Data items:
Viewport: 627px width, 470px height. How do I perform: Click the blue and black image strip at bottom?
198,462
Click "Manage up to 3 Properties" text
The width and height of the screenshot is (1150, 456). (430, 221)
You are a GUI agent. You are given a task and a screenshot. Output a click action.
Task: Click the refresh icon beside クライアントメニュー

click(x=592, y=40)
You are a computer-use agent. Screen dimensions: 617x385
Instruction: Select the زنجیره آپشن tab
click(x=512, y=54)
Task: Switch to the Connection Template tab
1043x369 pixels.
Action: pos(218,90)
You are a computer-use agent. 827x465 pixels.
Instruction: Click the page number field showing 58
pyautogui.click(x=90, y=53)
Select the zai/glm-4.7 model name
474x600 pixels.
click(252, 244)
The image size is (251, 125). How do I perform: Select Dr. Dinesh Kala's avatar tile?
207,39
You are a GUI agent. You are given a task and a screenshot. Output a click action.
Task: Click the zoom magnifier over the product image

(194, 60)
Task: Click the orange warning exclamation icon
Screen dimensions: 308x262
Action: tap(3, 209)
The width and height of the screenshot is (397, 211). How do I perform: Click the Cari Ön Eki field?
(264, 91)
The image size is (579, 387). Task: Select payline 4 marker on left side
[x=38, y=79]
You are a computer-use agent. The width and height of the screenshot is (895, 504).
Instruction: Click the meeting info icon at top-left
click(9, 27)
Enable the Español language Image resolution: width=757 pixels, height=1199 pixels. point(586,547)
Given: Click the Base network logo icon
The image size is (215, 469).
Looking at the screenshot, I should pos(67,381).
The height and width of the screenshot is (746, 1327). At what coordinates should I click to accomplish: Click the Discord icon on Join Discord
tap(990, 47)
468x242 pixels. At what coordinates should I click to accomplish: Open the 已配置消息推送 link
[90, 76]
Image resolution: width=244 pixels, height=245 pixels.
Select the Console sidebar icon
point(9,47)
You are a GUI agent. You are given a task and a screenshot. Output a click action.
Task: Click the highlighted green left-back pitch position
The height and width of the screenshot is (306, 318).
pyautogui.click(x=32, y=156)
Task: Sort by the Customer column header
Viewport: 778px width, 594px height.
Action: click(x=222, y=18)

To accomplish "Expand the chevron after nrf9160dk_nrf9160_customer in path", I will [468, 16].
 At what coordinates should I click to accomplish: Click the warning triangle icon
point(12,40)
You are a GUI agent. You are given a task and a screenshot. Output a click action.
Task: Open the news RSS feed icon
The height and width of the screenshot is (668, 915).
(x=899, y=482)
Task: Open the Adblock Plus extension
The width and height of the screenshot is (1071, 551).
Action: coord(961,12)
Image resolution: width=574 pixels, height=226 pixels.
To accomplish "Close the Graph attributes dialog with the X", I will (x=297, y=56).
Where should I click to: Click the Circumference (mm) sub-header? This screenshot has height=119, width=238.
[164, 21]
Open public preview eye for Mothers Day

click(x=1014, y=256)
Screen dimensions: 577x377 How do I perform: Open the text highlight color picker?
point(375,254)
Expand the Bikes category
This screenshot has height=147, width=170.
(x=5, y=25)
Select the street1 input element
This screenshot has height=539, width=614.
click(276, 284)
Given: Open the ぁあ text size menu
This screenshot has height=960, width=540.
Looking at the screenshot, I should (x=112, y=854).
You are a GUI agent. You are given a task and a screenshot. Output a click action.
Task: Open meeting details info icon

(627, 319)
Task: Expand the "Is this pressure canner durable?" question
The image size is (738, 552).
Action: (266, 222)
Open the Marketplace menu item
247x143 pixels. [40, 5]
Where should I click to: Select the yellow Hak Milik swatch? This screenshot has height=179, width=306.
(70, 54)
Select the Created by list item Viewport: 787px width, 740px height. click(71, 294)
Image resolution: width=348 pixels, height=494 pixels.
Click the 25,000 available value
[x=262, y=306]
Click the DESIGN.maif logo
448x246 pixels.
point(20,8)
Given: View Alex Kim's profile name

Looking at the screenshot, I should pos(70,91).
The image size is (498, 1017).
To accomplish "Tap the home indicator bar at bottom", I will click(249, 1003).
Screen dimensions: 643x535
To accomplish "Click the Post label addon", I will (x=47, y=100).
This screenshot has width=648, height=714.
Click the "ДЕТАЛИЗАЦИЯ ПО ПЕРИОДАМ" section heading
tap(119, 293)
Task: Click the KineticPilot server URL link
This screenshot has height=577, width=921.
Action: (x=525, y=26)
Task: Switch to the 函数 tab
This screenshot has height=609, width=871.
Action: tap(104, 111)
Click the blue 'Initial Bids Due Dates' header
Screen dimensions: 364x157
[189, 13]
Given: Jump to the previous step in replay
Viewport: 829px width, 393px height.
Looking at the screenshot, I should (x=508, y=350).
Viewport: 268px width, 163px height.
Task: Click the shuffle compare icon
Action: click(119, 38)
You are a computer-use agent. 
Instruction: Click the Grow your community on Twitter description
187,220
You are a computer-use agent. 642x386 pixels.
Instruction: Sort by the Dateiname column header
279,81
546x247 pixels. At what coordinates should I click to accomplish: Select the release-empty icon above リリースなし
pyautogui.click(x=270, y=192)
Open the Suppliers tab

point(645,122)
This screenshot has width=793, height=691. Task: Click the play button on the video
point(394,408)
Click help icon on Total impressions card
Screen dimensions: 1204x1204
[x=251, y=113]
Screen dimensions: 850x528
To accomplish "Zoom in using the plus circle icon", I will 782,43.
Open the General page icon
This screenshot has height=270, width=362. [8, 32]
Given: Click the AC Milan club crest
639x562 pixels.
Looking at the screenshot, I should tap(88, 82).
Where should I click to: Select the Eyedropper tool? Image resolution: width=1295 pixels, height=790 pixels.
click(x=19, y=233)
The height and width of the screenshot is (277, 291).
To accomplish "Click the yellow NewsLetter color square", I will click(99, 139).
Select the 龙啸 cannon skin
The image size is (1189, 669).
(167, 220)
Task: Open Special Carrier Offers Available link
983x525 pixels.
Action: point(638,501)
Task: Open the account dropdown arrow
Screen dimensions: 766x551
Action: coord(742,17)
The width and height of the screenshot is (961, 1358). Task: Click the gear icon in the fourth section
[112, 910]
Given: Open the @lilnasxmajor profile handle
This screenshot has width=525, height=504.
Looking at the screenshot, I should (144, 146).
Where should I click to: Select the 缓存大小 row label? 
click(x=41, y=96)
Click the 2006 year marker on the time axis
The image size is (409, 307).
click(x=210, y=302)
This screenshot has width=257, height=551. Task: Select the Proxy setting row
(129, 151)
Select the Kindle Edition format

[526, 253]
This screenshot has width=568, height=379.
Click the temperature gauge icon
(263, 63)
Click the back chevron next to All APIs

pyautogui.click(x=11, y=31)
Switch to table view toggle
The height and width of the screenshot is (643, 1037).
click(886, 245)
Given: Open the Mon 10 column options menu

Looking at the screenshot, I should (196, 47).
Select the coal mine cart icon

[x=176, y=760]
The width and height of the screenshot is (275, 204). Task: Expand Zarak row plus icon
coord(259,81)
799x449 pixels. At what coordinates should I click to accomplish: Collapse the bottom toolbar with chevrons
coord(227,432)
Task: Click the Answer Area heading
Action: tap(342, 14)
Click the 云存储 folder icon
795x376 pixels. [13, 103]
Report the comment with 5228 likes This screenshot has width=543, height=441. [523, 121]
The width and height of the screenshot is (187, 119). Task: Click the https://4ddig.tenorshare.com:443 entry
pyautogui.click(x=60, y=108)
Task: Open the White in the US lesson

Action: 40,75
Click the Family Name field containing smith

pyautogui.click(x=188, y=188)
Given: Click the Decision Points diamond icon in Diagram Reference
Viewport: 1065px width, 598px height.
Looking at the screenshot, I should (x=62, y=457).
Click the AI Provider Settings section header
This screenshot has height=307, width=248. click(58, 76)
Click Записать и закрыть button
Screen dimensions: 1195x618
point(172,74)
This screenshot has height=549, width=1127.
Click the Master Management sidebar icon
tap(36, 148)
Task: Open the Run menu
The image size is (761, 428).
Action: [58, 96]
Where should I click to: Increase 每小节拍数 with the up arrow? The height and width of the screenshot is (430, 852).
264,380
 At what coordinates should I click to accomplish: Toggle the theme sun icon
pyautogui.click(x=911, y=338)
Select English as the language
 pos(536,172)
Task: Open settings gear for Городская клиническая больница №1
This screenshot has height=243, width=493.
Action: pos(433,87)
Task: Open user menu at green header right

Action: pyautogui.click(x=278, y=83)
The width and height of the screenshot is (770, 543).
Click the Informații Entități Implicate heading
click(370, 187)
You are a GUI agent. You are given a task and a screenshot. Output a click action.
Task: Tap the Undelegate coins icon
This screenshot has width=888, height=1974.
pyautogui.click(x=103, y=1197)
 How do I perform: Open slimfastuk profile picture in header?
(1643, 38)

WHAT THE TASK ASKS: A word-for-word copy of the entries, from the first line through the line containing "Given: Click the Base network logo icon", is the whole answer.

ANSWER FOR THIS EXERCISE:
Viewport: 627px width, 470px height. How do I perform: Click the blue and black image strip at bottom?
198,462
Click "Manage up to 3 Properties" text
The width and height of the screenshot is (1150, 456). (430, 221)
You are a GUI agent. You are given a task and a screenshot. Output a click action.
Task: Click the refresh icon beside クライアントメニュー

click(x=592, y=40)
You are a computer-use agent. Screen dimensions: 617x385
Instruction: Select the زنجیره آپشن tab
click(x=512, y=54)
Task: Switch to the Connection Template tab
1043x369 pixels.
Action: pos(218,90)
You are a computer-use agent. 827x465 pixels.
Instruction: Click the page number field showing 58
pyautogui.click(x=90, y=53)
Select the zai/glm-4.7 model name
474x600 pixels.
click(252, 244)
The image size is (251, 125). How do I perform: Select Dr. Dinesh Kala's avatar tile?
207,39
You are a GUI agent. You are given a task and a screenshot. Output a click action.
Task: Click the zoom magnifier over the product image

(194, 60)
Task: Click the orange warning exclamation icon
Screen dimensions: 308x262
Action: tap(3, 209)
The width and height of the screenshot is (397, 211). How do I perform: Click the Cari Ön Eki field?
(264, 91)
The image size is (579, 387). Task: Select payline 4 marker on left side
[x=38, y=79]
You are a computer-use agent. The width and height of the screenshot is (895, 504).
Instruction: Click the meeting info icon at top-left
click(9, 27)
Enable the Español language Image resolution: width=757 pixels, height=1199 pixels. point(586,547)
Given: Click the Base network logo icon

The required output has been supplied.